Filipinas promoverá uso de métodos contraceptivos

Em oposição à Igreja Católica Romana, o presidente das Filipinas, Benigno Aquino III, anunciou neste sábado que assinou uma lei que promoverá o uso de métodos contraceptivos e programas de educação sexual e planejamento familiar no país. Assinada no dia 21 de dezembro, a lei só foi divulgada neste sábado por causa da "sensibilidade" do tema, disse a porta-voz do presidente, Abigail Valte.

AE, Agência Estado

29 de dezembro de 2012 | 19h45

Valte afirmou que a passagem de lei "fecha um capítulo altamente segregador da história" do país e "abre uma possibilidade de cooperação e reconciliação" entre aqueles que se opõem e apoiam "o Ato de Paternidade Responsável e Saúde Reprodutiva de 2012". Segundo membros da Igreja Católica no Congresso, grupos de religiosos estão planejando questionar a lei na Supremo Tribunal.

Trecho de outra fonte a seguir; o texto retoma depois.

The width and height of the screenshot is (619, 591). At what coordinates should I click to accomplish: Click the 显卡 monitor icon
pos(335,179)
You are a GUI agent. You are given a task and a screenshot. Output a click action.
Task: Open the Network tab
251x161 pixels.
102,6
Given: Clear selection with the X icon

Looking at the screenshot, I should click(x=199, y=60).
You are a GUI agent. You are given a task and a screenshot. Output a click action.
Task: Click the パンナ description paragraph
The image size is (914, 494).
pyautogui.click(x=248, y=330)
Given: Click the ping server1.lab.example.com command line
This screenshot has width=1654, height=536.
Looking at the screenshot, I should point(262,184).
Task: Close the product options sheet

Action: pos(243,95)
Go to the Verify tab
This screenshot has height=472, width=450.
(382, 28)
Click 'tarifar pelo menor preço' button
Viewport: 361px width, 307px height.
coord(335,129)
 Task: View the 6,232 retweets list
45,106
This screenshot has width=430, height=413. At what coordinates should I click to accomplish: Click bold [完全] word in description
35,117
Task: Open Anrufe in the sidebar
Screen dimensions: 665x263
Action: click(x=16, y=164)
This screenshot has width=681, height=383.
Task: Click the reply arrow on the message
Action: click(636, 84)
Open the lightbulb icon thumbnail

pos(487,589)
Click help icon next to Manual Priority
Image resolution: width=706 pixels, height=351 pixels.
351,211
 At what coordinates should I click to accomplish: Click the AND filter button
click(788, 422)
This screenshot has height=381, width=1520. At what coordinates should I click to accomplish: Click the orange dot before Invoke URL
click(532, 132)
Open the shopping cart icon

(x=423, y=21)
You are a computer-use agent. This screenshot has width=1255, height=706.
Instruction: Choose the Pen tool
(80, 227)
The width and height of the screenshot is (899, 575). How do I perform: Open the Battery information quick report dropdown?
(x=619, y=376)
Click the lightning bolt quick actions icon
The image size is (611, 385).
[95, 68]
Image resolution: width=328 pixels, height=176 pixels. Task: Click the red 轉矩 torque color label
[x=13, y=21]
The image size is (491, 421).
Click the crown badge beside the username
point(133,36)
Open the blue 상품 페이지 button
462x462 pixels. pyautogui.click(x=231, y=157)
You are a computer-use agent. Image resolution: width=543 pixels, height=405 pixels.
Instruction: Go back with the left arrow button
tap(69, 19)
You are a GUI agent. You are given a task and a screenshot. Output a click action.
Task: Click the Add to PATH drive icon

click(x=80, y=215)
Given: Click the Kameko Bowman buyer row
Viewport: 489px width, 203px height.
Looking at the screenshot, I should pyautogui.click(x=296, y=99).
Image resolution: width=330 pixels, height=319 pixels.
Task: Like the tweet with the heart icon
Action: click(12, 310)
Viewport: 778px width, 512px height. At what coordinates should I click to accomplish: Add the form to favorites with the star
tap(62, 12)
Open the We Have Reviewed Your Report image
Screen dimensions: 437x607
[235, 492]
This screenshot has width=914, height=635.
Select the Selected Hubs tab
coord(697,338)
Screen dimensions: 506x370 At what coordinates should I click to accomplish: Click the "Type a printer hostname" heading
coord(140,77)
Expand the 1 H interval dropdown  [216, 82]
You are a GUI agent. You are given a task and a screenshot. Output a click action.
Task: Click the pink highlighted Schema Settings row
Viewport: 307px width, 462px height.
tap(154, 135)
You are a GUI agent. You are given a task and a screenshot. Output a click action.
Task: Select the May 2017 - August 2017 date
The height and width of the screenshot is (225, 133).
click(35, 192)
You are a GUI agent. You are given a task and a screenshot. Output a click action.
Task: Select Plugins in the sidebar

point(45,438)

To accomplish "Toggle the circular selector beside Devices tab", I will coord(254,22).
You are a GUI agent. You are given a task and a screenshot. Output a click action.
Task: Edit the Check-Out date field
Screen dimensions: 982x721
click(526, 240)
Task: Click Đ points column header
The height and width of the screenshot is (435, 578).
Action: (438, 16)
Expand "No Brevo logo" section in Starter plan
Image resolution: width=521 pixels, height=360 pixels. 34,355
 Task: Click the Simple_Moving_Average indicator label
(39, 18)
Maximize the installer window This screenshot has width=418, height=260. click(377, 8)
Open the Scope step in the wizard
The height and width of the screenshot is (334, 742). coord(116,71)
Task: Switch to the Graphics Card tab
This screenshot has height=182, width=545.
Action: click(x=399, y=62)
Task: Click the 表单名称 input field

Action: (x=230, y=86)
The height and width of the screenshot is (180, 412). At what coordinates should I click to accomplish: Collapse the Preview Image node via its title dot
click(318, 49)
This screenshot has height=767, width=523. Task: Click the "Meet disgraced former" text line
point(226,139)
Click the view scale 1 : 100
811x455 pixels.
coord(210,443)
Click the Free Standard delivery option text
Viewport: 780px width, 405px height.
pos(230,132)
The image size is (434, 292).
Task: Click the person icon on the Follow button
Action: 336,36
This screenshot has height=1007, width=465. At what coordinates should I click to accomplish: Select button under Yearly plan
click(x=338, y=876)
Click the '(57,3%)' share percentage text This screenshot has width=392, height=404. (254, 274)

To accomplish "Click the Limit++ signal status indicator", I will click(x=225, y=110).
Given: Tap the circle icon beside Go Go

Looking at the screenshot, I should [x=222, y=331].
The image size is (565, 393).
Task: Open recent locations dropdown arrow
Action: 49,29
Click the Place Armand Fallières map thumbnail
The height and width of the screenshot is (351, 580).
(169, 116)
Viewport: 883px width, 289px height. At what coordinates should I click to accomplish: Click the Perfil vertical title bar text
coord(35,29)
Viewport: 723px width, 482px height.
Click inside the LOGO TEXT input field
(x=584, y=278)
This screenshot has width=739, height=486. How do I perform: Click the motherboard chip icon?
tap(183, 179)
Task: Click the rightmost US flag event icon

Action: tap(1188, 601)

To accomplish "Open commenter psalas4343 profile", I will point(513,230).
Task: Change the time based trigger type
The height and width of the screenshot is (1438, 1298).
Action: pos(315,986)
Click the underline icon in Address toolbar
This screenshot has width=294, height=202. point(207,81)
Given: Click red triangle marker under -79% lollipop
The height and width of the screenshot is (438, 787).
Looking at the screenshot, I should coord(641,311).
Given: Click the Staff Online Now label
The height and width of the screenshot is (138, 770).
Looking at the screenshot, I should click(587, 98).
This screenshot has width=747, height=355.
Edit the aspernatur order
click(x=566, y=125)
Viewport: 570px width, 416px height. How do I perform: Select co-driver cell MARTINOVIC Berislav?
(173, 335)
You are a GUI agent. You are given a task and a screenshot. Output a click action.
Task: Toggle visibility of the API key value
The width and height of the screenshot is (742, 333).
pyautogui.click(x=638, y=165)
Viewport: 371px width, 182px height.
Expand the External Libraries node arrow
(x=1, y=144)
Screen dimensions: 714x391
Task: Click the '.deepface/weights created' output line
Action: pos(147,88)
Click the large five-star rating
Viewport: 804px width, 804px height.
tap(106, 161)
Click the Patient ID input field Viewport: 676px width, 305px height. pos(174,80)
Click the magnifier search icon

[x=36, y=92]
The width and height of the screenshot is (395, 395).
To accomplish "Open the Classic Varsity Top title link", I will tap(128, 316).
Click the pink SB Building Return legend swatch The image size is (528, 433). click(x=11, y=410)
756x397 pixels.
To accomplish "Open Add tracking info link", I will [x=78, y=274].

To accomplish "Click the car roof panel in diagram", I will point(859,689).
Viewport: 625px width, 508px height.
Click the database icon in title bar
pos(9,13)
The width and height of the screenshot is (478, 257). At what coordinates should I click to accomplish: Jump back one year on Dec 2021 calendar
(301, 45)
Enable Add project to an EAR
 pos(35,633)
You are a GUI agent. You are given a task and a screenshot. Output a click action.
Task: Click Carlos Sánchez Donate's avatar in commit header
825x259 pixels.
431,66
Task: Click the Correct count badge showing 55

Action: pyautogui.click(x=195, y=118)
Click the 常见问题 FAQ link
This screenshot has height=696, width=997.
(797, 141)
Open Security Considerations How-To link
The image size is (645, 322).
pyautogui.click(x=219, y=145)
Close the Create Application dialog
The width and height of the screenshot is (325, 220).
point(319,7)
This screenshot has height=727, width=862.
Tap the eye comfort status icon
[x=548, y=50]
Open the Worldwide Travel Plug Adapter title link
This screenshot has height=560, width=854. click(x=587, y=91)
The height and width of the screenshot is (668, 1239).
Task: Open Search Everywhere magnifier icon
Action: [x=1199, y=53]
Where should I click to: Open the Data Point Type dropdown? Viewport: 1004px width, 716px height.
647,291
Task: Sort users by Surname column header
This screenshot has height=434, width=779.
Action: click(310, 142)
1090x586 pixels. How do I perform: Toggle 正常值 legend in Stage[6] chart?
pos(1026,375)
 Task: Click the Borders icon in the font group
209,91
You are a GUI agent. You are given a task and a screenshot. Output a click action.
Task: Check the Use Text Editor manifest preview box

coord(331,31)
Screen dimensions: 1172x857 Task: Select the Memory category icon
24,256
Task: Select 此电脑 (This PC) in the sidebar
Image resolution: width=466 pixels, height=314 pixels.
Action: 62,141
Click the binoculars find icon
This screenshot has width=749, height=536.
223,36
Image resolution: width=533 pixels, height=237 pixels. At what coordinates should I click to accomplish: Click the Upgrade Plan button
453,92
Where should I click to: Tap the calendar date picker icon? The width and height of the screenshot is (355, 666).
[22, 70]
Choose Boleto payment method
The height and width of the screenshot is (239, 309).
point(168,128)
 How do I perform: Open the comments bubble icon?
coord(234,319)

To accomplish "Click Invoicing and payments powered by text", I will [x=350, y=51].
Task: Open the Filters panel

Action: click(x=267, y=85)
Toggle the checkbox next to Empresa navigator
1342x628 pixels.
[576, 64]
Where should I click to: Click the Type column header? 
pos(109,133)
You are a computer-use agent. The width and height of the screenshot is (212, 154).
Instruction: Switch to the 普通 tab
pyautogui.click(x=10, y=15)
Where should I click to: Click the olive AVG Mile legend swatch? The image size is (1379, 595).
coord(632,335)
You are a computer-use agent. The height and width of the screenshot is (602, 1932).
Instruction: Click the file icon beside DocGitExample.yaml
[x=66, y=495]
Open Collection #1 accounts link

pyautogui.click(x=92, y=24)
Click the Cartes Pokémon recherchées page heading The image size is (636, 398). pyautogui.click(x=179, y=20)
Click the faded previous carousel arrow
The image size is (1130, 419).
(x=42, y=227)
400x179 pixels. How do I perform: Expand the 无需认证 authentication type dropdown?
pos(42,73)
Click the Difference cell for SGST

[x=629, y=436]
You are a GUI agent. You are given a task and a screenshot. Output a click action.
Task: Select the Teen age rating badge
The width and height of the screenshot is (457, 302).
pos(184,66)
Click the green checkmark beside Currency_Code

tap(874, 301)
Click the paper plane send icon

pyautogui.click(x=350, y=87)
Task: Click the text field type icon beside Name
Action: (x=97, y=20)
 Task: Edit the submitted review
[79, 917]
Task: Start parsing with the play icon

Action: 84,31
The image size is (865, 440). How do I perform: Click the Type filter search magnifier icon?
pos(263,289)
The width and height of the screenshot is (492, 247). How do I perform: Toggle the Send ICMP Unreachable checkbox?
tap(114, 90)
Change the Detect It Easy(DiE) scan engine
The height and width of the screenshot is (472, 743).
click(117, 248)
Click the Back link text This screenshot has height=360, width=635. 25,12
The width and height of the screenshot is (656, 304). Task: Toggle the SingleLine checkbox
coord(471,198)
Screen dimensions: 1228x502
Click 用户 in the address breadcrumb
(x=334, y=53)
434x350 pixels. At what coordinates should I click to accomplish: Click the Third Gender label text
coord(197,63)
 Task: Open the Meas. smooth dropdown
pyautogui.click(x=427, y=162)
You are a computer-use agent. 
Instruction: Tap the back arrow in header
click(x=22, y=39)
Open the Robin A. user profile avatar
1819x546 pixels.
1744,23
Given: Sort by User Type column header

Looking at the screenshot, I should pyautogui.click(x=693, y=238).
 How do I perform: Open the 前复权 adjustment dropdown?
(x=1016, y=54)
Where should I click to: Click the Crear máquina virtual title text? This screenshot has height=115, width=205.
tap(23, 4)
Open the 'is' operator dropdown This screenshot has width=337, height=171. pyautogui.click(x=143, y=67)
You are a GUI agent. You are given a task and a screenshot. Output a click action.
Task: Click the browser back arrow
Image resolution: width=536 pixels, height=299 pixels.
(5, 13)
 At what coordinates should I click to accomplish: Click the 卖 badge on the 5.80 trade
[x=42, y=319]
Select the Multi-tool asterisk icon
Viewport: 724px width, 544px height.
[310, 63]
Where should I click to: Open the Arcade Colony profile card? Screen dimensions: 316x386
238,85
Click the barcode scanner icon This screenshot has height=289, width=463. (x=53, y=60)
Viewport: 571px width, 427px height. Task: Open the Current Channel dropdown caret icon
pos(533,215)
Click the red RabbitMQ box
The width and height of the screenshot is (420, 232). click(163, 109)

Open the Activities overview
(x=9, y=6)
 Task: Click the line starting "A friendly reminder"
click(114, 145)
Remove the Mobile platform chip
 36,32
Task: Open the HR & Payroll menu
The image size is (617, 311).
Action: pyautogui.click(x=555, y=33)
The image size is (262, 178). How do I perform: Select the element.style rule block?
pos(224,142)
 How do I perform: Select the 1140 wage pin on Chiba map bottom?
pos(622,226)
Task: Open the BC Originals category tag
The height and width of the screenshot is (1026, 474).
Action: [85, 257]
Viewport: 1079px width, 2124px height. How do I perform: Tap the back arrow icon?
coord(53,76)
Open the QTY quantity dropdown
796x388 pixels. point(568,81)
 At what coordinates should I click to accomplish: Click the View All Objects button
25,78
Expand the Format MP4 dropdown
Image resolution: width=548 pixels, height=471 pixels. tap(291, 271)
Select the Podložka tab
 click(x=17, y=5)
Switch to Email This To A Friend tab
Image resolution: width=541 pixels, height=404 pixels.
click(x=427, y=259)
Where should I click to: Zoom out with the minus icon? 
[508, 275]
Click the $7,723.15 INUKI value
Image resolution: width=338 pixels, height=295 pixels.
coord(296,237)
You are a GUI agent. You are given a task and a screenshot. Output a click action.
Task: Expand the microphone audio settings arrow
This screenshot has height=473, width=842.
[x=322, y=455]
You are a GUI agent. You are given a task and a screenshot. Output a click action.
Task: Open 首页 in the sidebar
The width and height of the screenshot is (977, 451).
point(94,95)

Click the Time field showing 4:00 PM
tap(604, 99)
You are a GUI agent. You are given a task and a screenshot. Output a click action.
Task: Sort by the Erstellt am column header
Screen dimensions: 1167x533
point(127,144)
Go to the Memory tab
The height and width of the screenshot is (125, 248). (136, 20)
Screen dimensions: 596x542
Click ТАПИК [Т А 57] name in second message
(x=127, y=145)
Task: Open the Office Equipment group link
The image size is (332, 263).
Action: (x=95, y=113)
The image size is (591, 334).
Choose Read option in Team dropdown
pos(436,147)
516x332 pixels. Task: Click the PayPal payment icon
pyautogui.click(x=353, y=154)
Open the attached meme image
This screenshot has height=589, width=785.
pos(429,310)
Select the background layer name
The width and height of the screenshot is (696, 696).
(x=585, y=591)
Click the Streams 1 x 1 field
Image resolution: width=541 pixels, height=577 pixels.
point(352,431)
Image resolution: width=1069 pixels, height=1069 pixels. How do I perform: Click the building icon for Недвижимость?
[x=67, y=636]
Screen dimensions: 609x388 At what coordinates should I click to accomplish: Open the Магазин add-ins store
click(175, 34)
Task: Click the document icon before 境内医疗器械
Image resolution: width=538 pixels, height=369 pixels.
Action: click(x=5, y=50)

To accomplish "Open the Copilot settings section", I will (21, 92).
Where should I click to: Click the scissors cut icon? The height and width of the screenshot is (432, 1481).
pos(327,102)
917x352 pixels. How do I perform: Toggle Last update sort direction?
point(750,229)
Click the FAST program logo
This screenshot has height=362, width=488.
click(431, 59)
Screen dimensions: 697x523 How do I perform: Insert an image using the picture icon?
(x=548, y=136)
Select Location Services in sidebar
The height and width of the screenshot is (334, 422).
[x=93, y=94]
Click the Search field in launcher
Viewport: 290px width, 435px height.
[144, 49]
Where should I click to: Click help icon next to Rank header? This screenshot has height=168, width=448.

Grupos de direitos das mulheres e outros partidários do novo documento elogiaram Aquino por incentivar a aprovação da lei, que já estava no Congresso há 13 anos devido à hesitação dos legisladores em aceitá-la visto a forte oposição da Igreja Católica.

Dentre as disposições, a lei de 24 páginas lembra repetidamente que o aborto e o uso de drogas são proibidos, mas exige que os trabalhadores de saúde ofereçam atendimento para aqueles que tiverem complicações decorrentes de abortos ilegais.

Segundo a lei, o governo vai contratar mais trabalhadores de saúde em aldeias, quem distribuirão contraceptivos, especialmente, para os pobres e fornecerão instruções sobre métodos naturais de planejamento familiar, que a Igreja aprova.

O governo também vai formar professores que darão aulas de educação sexual para adolescentes com idade entre 10 e 19 anos. O programa incluirá informações sobre proteção contra discriminação, abuso sexual e violência contra mulheres e crianças. Também explicará gravidez na adolescência e diretos femininos e infantis.

As informações são da Associated Press.